Опер молча встает, выходит и через полминуты возвращается с ручкой и листом белой бумаги. (Бумага, кстати, паршивая. Наша, наверное.)
Я беру ручку и пишу: «В связи с нарушением моих конституционных прав на защиту объявляю бессрочную сухую голодовку. Требую перевести меня обратно в тюрьму «Матросская тишина». Потом подвигаю бумагу оперу. Он берет ее в руки и внимательно читает.
— Меня теперь, наверное, в одиночку посадят? — интересуюсь я.
— Почему?
— Ну, если человек объявил голодовку, его же по закону должны в одиночку на время голодовки перевести?
(По закону это действительно так.)
— Ну, Вы понимаете… Тюрьма переполнена… Камер свободных нет…
(Что за бред!? Впрочем, не важно. Пусть делают, что хотят.)
Я пожимаю плечами.
— Ну, нет, так нет.
— Но зачем Вы все-таки это делаете?
— Там все написано.
— Но почему Вы говорите, что у Вас конституционные права нарушены?
— Послушайте, к чему все эти разговоры? Я Вам уже все сказал.
Просто делайте теперь, что положено.
Опер берет мою бумагу, встает и выходит. Я опять остаюсь один.
Минуты
Я вхожу в камеру, молча подхожу к своей шконке, взбираюсь на нее и ложусь на спину, закинув руки за голову. Вопросов никаких мне никто не задает. (Ну, естественно! Кто же осмелится сам меня о чем-то спросить? Обратиться с вопросом к самому Вельзевулу! Это мне уже знакомо.)
Так проходит примерно полчаса. В камере все занимаются своими делами, разговаривают между собой и старательно меня не замечают. Не беспокоят.
Снова раздается знакомый стук.
— На букву М!
Кто-то подходит к двери.
— Да нет, другой. Который наверху лежит!
(Ого! Быстро же я здесь завоевываю популярность!)
Подхожу к двери.
— На вызов! Прямо сейчас.
— Пошли. Я готов.
Выходим. Знакомый коридор, знакомый кабинет. Хотя нет, кажется, другой. Впрочем, все они здесь одинаковые. Жучками-микрофонами понапичканные.
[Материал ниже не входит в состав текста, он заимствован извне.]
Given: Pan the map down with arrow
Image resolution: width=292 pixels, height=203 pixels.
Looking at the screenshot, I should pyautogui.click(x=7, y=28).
Из-за стола навстречу мне поднимается какой-то моложавый подполковник.
— Здравствуйте, я начальник следственного изолятора.
(О! Сам хозяин!)
— Так какие у Вас проблемы?
— В заявлении все написано.
— Но зачем Вы это делаете?
— Послушайте, все Вы прекрасно понимаете. И Вы, и я.
— Да, я все понимаю.
— Вот и действуйте по закону!
— Хорошо. Мы Вас сейчас на время голодовки переведем в одноместную камеру…
(О-о! Прекрасно!)
… Но имейте в виду. Если у Вас начнутся проблемы со здоровьем, мы будем вынуждены проводить принудительное кормление. Ну, Вы знаете, наверное, как это делается. Вводится специальная кишка. Через рот или через нос. Умереть мы Вам все равно не дадим.
— Посмотрим.
— И зря Вы все-таки это делаете. Здоровье только гробите. Ничего Вы этим не добьетесь.
— Посмотрим.
На этом мы и расстались. Я возвращаюсь в камеру и начинаю укладываться. Сокамерники переглядываются растерянно некоторое время, потом один нерешительно спрашивает:
— А чего ты?
— Меня с вещами заказали.
— С вещами?
— Да.
Длинная пауза.
— Ну, давай, мы тебе продукты соберем.
— Не надо. Я сухую голодовку объявил.
(Черт! До чего все эти разговоры противны! Как будто хвастаюсь.)
Все ошеломленно молчат.
— Зачем?
— Хочу, чтобы меня назад, на Матроску вернули.
— Возьми меня с собой! — неожиданно просит знакомый мне уже армянского вида парень.
(«Возьми меня с собой, Иван Царевич! Я тебе пригожусь», — мелькает у меня в голове. Впрочем, там, кажется, не «возьми», а «не стреляй» было. Ну, не важно.)
— … Я с тобой куда угодно поеду. Мы вместе таких дел замутим!